After the reported plans made the rounds on the political scene, the Biden campaign responded to the possibility by blasting his likely opponent: "Let's call this 'plan' what it is: racist, un-American, and ineffective. It's cheap politics as usual, at a time when the American people demand action from their elected officials," Maca Casado, the Biden campaign's Hispanic media director, said in a statement.

Casado added that the plan "isn't about securing the border" and resorted to what seems to be Democrats' new strategy to go on offense about the issue: reference Trump's role in Republicans' rejection of a bipartisan deal that would have allocated some $15 billion to border security. He has "single-handedly stopped" them, Casado said about the the bill.

A photo of Maria Carolina Casado from her X account Maria Carolina Casado's X Account

"Now his friends in Congress, who claim to care so deeply about border security, are following Trump's lead again: doing nothing to address the issue and spending their recess eating well-done steak at Mar-a-Lago," Casado said.

The messaging is in line with that of Tom Suozzi, who won a special election in New York to take over George Santos' seat in the House of Representatives. Suozzi's campaign ran ads calling for more border security and featuring an interview he did on Fox News in which he supported U.S. Immigration and Customs Enforcement.

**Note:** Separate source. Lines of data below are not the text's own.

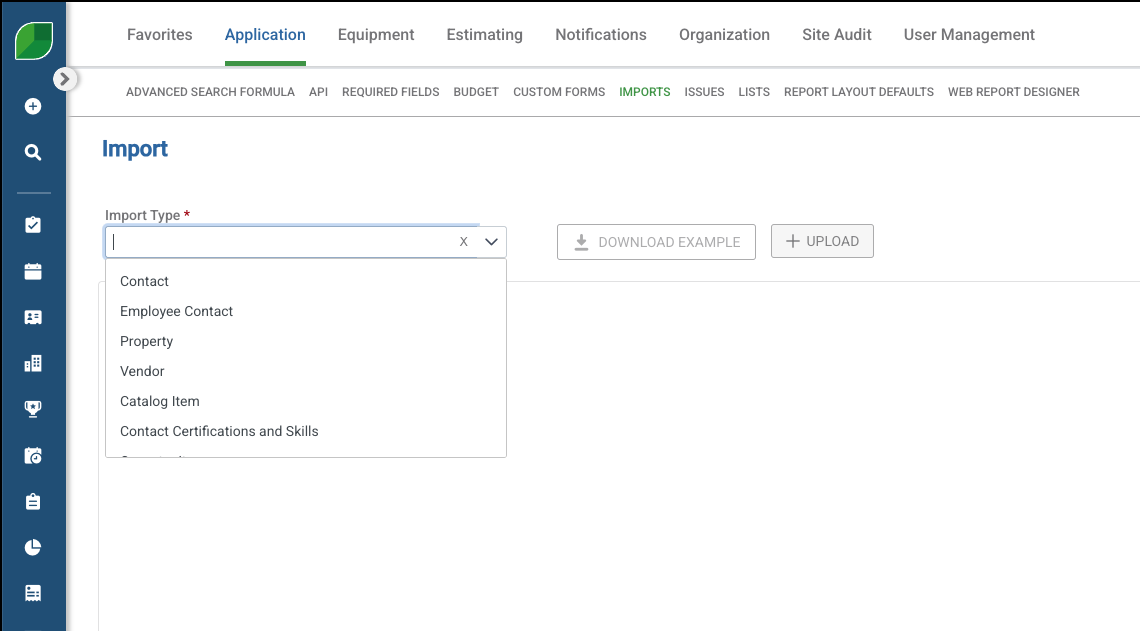Viewport: 1140px width, 631px height.
Task: Click the UPLOAD button
Action: 822,241
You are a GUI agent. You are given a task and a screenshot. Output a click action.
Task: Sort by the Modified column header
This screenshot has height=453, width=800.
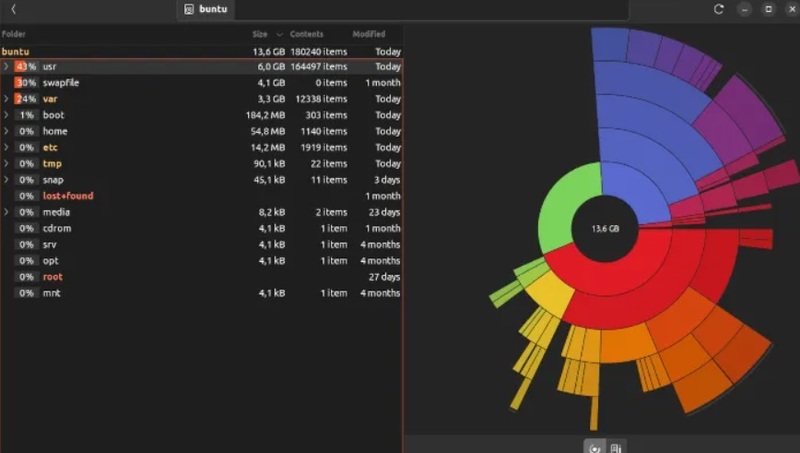coord(369,34)
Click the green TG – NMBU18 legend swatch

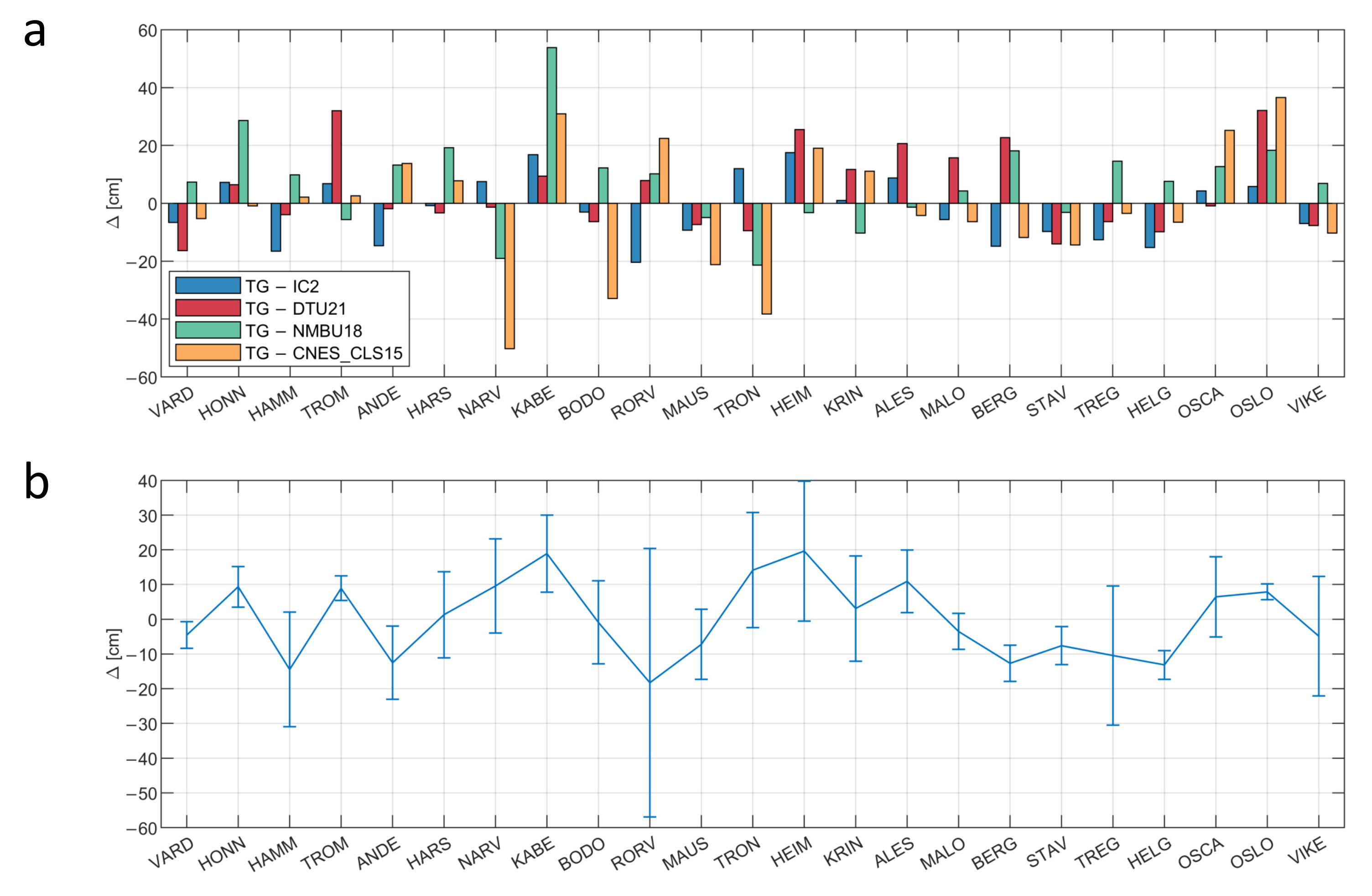coord(208,330)
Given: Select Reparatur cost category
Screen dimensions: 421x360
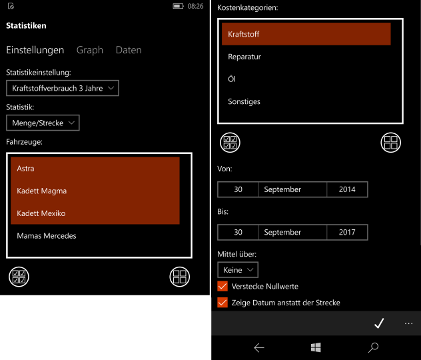Looking at the screenshot, I should tap(306, 57).
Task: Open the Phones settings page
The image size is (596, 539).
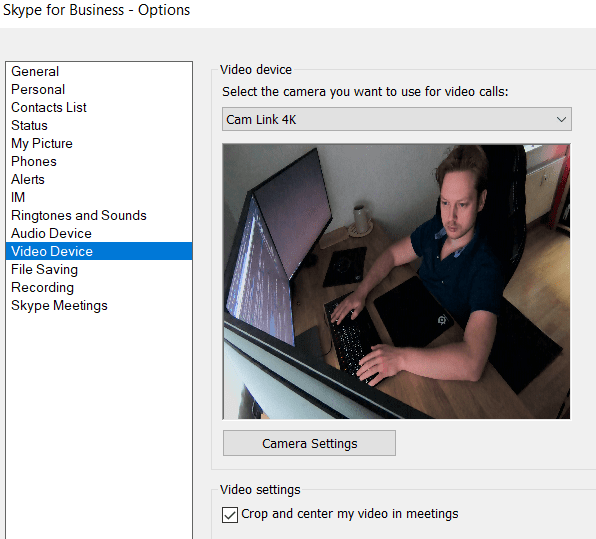Action: tap(34, 161)

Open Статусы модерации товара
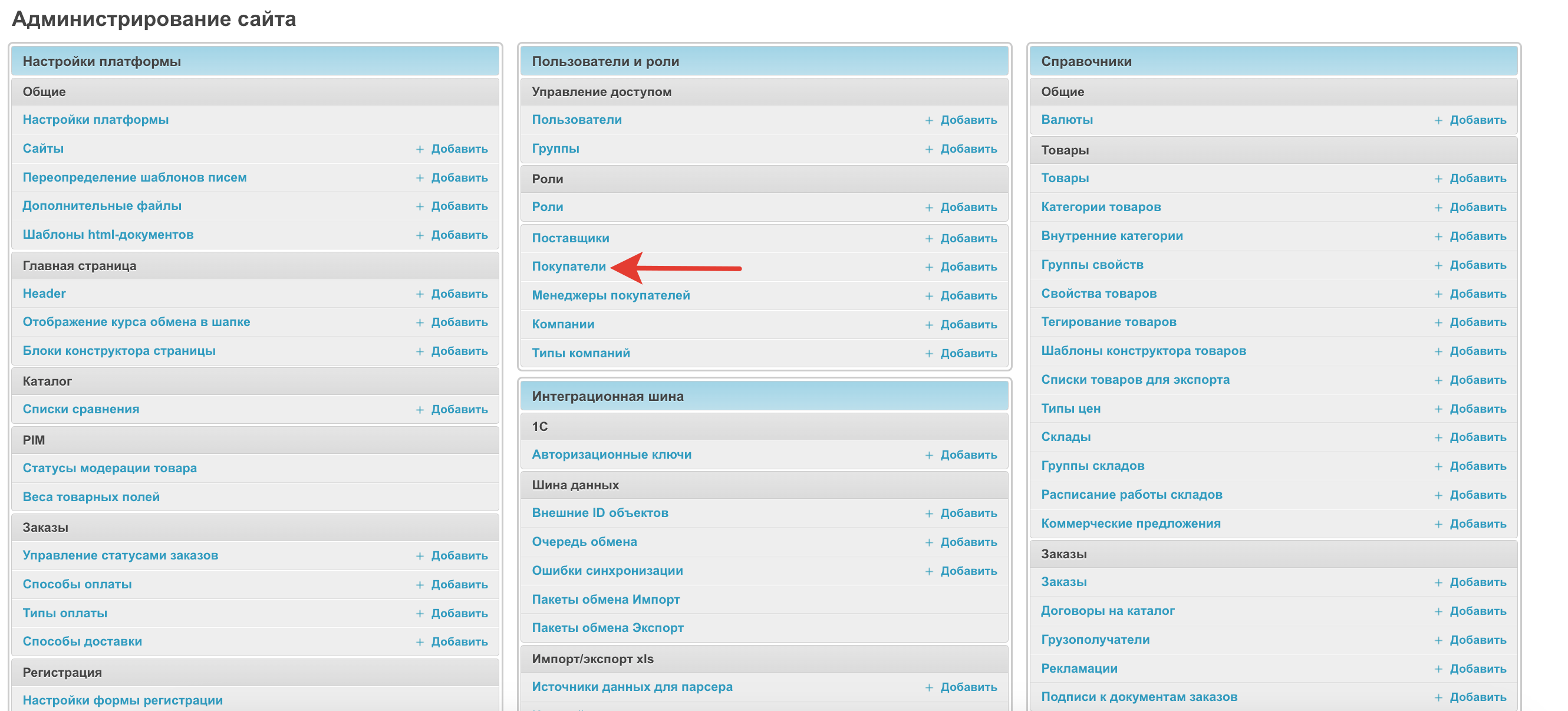(110, 468)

Biden, on his end, is also considering implementing a series of unilateral measures aimed at stemming the flow of migration to the country since congressional negotiations hit a wall.

According to a report by NBC News, among the measures there would be some that would make it harder to qualify for asylum and others that would make it easier to quickly deport people who don't meet the criteria for this.

Quoting three people with knowledge of the deliberations, the report claims that asylum officers would be instructed to raise the standards of "credible fear interviews," the first step in the screening process for those who cross the border illegally. Moreover, law enforcement officials would be told to prioritize recently arrived migrants for deportation.

The shift in rhetoric comes as almost 80% of people in the U.S. believe the soaring of crossings in the southern border of the country is a grave problem and that the Biden administration is not doing a good job addressing it, according to a new poll by the Pew Research Center.